Their time in Shanghai, too, was coming to a dramatic end. Dmitri’s parents made plans to leave Shanghai for France. The older Russians may have been fleeing the nascent Chinese Communist Party established the prior year in Shanghai with support from the new Soviet state, or were growing restless in China and wished to return to Europe and the lifestyle they had left years earlier. Their journey was planned across the Pacific, where Dmitri’s father would exhibit his paintings in San Francisco and London.
Julia and Dmitri were left with a difficult choice. The young couple and their son might have remained in Shanghai without the support of Dmitri’s parents; Dmitri’s brother, Boris, stayed in Shanghai for another several decades until an eventual relocation to the northwestern United States in the late 1940s. But this option was not taken, perhaps because of Julia’s distaste for the old-world culture from which she had now grown distinctly apart. They considered a trip west to France, where they might have some chance of meeting Dmitri’s parents after their trip across the Pacific, but Julia was afraid of crossing the Indian Ocean, as the journey by boat was a long and risky voyage through the tropics. Julia didn’t think she could have withstood it, especially with a 2-year-old son in tow.

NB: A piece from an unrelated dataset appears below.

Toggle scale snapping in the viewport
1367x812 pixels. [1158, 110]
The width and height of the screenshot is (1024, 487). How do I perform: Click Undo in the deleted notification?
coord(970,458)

And so, after three years in Shanghai, the Krenovs made the choice to sail east to the United States, far across the Pacific Ocean, an exodus many upper-crust Russian expatriates were making after their expulsion from the new order of Communist Russia. They would have their last taste of luxury on this ocean crossing, not in the hold of a Japanese freighter but in a cabin on the Empress of Asia. This would be their last time together in the Eastern hemisphere, but the family would soon return to the white Arctic north, this time on the Alaskan side of the dateline, and among an indigenous people in a starkly different and impoverished situation.